** EXERCISE SET **
(1) Name the presidential contenders listed in the column about Bishop Alawode's sermon.
(2) Write the next part of the column about Bishop Alawode's sermon, picking up after its final sentence.

** PROVIDED TEXT **
====================

Bishop Samuel Alawode of the Maranatha Worldwide Church caused a stir on the social and political scenes last week. In a sermon reminiscent of the vitriolic preaching of Jamaican poet, activist and reggae musician, Peter Tosh delivered through his songs, Alawode began by reminding the congregants and by extension, Nigerians, that it is close to payday. Payday, you remember, is when every worker gets their wages, according to the works of their hands.
When it comes to just retribution, I always cite a famous Tosh track from his famous Mama Africa album and particularly, the track Feel No Way. In it, he sang, No bother feel no way/It’s coming close to payday I say…Every man get paid accord his work this day/Cannot plant peas and reap rice/Cannot plant cocoa and reap yam/Cannot plant turnip and reap tomato/Cannot plant breadfruit and reap potato/Cannot tell lie and hear truth/Cannot live bad and love good/Cannot live up and get down/Cannot give a dollar and want a pound/Cannot be wrong and get right/Cannot be kicked and don’t fight/Cannot drink water and get drunk/Cannot drink whiskey and stay sober…
So Bishop Alawode reminded us all in that viral video that, for Nigeria and Nigerians, it is coming gradually to payday and we will be paid according to our works. In exactly 41 days from now, Nigerians will be electing their president from among, most likely, the three major contenders for the office – Atiku Abubakar, Bola Tinubu and Peter Obi.

====================

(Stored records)
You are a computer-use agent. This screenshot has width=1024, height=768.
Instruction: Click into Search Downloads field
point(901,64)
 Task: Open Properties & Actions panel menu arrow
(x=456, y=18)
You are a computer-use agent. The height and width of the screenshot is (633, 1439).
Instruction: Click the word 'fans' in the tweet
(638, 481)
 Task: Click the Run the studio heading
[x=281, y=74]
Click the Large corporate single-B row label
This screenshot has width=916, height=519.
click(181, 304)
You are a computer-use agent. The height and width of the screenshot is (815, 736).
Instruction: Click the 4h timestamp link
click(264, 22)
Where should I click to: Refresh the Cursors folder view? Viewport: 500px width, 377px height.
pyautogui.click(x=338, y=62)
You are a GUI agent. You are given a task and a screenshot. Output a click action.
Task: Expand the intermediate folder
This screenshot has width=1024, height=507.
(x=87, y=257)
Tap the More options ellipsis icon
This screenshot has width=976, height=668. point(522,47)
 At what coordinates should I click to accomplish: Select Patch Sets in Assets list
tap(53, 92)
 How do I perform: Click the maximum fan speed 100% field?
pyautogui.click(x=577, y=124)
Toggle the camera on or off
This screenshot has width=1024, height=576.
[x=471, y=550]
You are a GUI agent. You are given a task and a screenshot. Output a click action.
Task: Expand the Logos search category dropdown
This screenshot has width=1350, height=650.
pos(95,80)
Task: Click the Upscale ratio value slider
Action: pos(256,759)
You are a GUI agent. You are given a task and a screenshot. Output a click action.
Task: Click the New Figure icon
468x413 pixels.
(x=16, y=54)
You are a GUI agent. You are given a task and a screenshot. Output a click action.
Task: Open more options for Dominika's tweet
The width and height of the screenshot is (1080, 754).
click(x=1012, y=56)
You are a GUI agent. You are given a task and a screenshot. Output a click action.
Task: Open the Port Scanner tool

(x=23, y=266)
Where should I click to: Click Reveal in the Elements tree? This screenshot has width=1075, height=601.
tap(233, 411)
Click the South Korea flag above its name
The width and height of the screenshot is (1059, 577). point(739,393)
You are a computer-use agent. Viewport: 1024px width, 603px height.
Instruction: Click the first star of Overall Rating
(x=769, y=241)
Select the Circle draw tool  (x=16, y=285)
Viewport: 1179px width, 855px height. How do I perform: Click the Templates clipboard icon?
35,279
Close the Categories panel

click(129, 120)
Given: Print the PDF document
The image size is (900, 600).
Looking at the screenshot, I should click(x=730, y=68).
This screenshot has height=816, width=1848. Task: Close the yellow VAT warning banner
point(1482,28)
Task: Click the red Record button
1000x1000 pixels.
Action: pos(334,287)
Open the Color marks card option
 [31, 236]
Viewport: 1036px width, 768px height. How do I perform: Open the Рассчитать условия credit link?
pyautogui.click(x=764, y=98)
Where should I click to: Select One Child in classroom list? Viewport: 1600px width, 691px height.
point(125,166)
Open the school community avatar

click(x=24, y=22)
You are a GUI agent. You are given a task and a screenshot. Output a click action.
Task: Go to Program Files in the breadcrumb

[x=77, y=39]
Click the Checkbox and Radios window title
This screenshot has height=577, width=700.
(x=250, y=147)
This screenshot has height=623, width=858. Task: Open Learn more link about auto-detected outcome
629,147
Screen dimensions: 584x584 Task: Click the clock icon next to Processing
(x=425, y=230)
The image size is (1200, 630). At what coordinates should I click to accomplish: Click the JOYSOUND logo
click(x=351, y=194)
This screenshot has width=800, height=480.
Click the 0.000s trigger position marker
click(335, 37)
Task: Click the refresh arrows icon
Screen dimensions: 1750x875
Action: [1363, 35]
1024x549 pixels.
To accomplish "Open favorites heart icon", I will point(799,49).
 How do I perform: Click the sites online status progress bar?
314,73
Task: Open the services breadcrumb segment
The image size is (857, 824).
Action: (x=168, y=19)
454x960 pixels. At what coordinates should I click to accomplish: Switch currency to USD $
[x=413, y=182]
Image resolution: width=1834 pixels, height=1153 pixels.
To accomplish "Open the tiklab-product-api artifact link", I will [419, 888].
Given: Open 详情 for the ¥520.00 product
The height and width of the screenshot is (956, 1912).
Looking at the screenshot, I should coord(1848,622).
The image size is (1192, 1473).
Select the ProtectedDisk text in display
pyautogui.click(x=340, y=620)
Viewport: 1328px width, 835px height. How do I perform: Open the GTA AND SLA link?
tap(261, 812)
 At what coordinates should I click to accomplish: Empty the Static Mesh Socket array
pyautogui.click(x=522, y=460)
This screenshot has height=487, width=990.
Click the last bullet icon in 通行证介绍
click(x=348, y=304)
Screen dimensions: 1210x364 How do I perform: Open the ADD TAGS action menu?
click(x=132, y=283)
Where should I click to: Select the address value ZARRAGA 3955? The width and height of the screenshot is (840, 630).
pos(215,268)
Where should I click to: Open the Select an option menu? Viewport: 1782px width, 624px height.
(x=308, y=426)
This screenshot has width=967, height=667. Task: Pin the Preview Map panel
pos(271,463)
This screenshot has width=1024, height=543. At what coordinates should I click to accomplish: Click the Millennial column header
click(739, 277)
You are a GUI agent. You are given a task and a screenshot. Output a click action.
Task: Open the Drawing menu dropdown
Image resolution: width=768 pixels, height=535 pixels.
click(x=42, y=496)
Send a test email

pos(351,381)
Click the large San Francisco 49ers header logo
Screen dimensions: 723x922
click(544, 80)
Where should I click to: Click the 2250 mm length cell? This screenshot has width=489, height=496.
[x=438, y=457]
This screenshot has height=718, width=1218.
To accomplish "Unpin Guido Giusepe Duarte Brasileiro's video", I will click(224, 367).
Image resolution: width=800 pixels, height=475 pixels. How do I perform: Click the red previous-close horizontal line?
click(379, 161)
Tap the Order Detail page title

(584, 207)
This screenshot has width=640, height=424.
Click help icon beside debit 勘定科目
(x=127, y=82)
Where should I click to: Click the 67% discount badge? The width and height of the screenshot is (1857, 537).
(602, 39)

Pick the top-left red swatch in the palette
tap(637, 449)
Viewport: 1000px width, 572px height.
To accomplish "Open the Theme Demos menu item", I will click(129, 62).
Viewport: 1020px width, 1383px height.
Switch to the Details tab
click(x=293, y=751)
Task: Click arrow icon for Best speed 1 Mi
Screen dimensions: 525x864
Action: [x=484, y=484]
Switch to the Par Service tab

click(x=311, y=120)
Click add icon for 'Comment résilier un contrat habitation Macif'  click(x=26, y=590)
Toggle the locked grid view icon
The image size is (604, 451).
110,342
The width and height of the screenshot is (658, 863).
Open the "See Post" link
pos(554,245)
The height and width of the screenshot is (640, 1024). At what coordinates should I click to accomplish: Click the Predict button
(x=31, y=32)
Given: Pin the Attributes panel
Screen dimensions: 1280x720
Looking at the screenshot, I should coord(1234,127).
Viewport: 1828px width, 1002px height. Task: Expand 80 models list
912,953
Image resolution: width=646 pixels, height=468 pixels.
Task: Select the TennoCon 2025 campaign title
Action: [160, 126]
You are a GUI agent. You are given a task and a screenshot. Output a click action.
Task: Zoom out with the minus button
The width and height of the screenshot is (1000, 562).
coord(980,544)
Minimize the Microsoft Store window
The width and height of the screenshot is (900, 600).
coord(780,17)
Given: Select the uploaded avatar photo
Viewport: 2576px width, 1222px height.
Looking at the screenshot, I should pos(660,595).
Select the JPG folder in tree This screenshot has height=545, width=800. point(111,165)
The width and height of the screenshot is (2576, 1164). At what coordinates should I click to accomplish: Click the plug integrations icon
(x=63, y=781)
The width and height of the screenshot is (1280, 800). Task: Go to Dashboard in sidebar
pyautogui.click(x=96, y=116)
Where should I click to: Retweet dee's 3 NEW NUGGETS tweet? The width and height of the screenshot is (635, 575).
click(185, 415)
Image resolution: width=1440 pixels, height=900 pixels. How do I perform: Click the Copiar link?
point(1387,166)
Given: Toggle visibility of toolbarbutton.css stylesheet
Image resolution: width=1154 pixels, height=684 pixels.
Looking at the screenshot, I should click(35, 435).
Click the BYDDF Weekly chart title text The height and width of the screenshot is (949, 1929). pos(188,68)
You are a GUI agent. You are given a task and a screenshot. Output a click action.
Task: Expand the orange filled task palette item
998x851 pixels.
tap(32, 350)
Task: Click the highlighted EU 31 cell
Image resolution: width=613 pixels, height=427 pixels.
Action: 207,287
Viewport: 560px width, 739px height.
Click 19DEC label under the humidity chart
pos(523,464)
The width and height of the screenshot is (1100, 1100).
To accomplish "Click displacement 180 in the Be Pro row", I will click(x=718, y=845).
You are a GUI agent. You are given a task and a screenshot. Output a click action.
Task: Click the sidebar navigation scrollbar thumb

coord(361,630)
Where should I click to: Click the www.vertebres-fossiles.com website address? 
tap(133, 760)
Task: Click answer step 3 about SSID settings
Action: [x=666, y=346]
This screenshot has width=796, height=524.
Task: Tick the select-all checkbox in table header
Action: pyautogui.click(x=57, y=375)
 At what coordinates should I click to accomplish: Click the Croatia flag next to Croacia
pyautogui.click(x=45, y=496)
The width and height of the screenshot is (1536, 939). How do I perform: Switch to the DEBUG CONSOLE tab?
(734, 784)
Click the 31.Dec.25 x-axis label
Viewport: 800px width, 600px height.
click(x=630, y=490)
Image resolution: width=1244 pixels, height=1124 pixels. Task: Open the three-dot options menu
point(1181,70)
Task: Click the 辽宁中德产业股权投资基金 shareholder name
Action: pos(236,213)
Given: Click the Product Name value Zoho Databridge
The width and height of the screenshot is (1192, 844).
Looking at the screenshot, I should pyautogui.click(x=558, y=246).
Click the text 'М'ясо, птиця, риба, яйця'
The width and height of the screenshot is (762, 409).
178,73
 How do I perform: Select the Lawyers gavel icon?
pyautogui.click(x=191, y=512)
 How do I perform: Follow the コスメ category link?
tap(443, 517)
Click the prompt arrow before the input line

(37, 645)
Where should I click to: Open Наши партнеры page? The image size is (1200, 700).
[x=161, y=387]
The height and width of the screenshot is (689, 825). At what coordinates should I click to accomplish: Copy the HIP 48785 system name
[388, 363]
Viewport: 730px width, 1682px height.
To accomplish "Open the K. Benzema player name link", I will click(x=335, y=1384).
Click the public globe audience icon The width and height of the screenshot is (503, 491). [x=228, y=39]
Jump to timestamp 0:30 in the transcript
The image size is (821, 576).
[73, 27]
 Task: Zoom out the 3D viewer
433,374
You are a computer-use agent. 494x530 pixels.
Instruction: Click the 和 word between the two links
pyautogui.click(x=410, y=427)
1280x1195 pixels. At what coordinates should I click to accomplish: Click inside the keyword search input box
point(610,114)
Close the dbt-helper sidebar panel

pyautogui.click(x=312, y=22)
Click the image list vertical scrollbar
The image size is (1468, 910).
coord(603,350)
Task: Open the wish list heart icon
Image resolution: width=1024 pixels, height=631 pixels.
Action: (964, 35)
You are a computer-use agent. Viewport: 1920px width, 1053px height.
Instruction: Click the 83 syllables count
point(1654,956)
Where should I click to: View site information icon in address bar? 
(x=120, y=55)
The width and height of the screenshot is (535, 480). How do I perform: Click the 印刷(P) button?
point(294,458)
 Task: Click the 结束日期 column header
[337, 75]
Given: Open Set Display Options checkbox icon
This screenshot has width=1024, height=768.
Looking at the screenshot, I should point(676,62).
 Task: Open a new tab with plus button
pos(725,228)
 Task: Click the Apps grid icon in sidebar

====================

** SET OF ANSWERS **
(1) Atiku Abubakar, Bola Tinubu and Peter Obi

(2)
“I have discovered that it is the society that produces the leaders. We are the ones who produce them, put people we want there and they represent who we are,” Alawode began. He then asked the congregants to confirm that they had, just like him, chosen, or wished in their minds a particular person they would want to win the presidential election. Affirming that virtually all the members of the church had elected the president of their choice in their minds, Alawode then shot the bazooka.
“Those of you who are going to vote, I want to say a prayer with you and I want your loud “Amen”. That man you want to vote for, may your children have his character in Jesus’ name… That man you want to vote for, who you are rooting for, shouting for on Facebook, and crying about, may your children’s children have his destiny in Jesus’ name; may they act like him and behave like him,” Alawode pumped his adrenaline into the prayers. Murmurs followed. Nobody said Amen.
Either real, contrived or imagined, the characters or vices attributed to each of the three contenders range from barefaced crookery, bland theft of the people’s money, conversion of the people’s lands and patrimony to self-ownership, robbery of the people’s wealth at electoral pint, drug-peddling, stealing by stealth through serpentine investments of state funds in personal business, drug use, sodomy to many more.
The unstated essence of Alawode’s prayer is that Nigerians wrongly assume that February 25 is mere sport, which it is not. It is a date to determine the people’s destinies. If we complain that we have been grappling with a failed leadership in close to eight years, we cannot peremptorily go to the polls on that day and elect someone who is far worse than the incumbent.
We must not vote based on biases of ethnicity, political party, cronyism or monetary influence. We must imagine that we are entering an aeroplane to be piloted by each of those politicians. When we enter such a plane, where the pilot comes from will be immaterial; his religion is secondary but his competence to take us to our destination is the most important consideration.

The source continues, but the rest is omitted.